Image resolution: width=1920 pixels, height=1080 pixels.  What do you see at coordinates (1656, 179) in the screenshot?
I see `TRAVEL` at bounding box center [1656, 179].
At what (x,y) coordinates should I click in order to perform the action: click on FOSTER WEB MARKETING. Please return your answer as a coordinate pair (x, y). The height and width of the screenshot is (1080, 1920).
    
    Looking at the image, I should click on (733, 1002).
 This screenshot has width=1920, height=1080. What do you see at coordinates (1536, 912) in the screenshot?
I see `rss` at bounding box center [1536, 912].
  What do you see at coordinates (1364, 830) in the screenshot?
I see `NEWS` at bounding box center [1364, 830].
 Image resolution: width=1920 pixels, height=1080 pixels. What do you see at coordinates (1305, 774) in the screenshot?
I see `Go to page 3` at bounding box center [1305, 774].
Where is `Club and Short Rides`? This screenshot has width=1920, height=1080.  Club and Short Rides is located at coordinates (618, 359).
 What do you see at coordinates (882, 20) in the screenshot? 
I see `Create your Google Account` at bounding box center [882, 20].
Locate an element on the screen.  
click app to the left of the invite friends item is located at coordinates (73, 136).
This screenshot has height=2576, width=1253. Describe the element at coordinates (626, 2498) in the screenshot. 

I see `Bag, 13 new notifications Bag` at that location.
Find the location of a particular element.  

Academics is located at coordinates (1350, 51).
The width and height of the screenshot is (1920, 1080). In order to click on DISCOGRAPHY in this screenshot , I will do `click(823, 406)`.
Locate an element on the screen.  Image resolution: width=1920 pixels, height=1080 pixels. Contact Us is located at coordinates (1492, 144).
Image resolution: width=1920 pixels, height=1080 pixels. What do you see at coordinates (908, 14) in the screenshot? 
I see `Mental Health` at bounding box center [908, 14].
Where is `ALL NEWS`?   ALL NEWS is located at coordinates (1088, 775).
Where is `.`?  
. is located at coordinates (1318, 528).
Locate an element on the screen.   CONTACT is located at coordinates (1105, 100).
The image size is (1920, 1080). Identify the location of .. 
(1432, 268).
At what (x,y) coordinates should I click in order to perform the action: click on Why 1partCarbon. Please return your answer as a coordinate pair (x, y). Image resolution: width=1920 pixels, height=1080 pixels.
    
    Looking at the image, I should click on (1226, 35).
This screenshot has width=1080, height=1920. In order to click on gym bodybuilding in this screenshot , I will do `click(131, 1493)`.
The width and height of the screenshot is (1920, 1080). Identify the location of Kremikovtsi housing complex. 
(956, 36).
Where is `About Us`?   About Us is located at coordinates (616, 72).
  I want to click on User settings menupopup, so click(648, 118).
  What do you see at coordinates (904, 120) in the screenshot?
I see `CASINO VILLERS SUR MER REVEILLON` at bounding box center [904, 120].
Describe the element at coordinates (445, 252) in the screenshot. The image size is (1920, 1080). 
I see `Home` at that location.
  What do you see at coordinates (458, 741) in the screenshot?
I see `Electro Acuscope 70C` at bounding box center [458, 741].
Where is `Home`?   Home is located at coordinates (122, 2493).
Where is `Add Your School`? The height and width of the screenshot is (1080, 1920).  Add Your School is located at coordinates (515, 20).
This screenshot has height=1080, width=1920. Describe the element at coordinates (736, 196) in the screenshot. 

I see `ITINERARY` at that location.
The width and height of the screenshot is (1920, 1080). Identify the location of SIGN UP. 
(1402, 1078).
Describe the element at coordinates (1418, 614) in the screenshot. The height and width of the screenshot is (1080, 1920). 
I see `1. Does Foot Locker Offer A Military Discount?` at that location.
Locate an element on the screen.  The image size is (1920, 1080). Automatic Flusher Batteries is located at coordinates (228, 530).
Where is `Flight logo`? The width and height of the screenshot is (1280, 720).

■ ■ ■ ■ ■

**Given request**:
Lay out the records above as a numbered list, one line per item, leaving out the blank lines.

**Complete response**:
1. Image resolution: width=1920 pixels, height=1080 pixels.  What do you see at coordinates (1656, 179) in the screenshot?
2. I see `TRAVEL` at bounding box center [1656, 179].
3. At what (x,y) coordinates should I click in order to perform the action: click on FOSTER WEB MARKETING. Please return your answer as a coordinate pair (x, y). The height and width of the screenshot is (1080, 1920).
4.     Looking at the image, I should click on (733, 1002).
5.  This screenshot has width=1920, height=1080. What do you see at coordinates (1536, 912) in the screenshot?
6. I see `rss` at bounding box center [1536, 912].
7.   What do you see at coordinates (1364, 830) in the screenshot?
8. I see `NEWS` at bounding box center [1364, 830].
9.  Image resolution: width=1920 pixels, height=1080 pixels. What do you see at coordinates (1305, 774) in the screenshot?
10. I see `Go to page 3` at bounding box center [1305, 774].
11. Where is `Club and Short Rides`? This screenshot has width=1920, height=1080.  Club and Short Rides is located at coordinates (618, 359).
12.  What do you see at coordinates (882, 20) in the screenshot? 
13. I see `Create your Google Account` at bounding box center [882, 20].
14. Locate an element on the screen.  
15. click app to the left of the invite friends item is located at coordinates (73, 136).
16. This screenshot has height=2576, width=1253. Describe the element at coordinates (626, 2498) in the screenshot. 
17. I see `Bag, 13 new notifications Bag` at that location.
18. Find the location of a particular element.  
19. Academics is located at coordinates (1350, 51).
20. The width and height of the screenshot is (1920, 1080). In order to click on DISCOGRAPHY in this screenshot , I will do `click(823, 406)`.
21. Locate an element on the screen.  Image resolution: width=1920 pixels, height=1080 pixels. Contact Us is located at coordinates (1492, 144).
22. Image resolution: width=1920 pixels, height=1080 pixels. What do you see at coordinates (908, 14) in the screenshot? 
23. I see `Mental Health` at bounding box center [908, 14].
24. Where is `ALL NEWS`?   ALL NEWS is located at coordinates (1088, 775).
25. Where is `.`?  
26. . is located at coordinates (1318, 528).
27. Locate an element on the screen.   CONTACT is located at coordinates (1105, 100).
28. The image size is (1920, 1080). Identify the location of .. 
29. (1432, 268).
30. At what (x,y) coordinates should I click in order to perform the action: click on Why 1partCarbon. Please return your answer as a coordinate pair (x, y). Image resolution: width=1920 pixels, height=1080 pixels.
31.     Looking at the image, I should click on (1226, 35).
32. This screenshot has width=1080, height=1920. In order to click on gym bodybuilding in this screenshot , I will do `click(131, 1493)`.
33. The width and height of the screenshot is (1920, 1080). Identify the location of Kremikovtsi housing complex. 
34. (956, 36).
35. Where is `About Us`?   About Us is located at coordinates (616, 72).
36.   I want to click on User settings menupopup, so click(648, 118).
37.   What do you see at coordinates (904, 120) in the screenshot?
38. I see `CASINO VILLERS SUR MER REVEILLON` at bounding box center [904, 120].
39. Describe the element at coordinates (445, 252) in the screenshot. The image size is (1920, 1080). 
40. I see `Home` at that location.
41.   What do you see at coordinates (458, 741) in the screenshot?
42. I see `Electro Acuscope 70C` at bounding box center [458, 741].
43. Where is `Home`?   Home is located at coordinates (122, 2493).
44. Where is `Add Your School`? The height and width of the screenshot is (1080, 1920).  Add Your School is located at coordinates (515, 20).
45. This screenshot has height=1080, width=1920. Describe the element at coordinates (736, 196) in the screenshot. 
46. I see `ITINERARY` at that location.
47. The width and height of the screenshot is (1920, 1080). Identify the location of SIGN UP. 
48. (1402, 1078).
49. Describe the element at coordinates (1418, 614) in the screenshot. The height and width of the screenshot is (1080, 1920). 
50. I see `1. Does Foot Locker Offer A Military Discount?` at that location.
51. Locate an element on the screen.  The image size is (1920, 1080). Automatic Flusher Batteries is located at coordinates (228, 530).
52. Where is `Flight logo`? The width and height of the screenshot is (1280, 720).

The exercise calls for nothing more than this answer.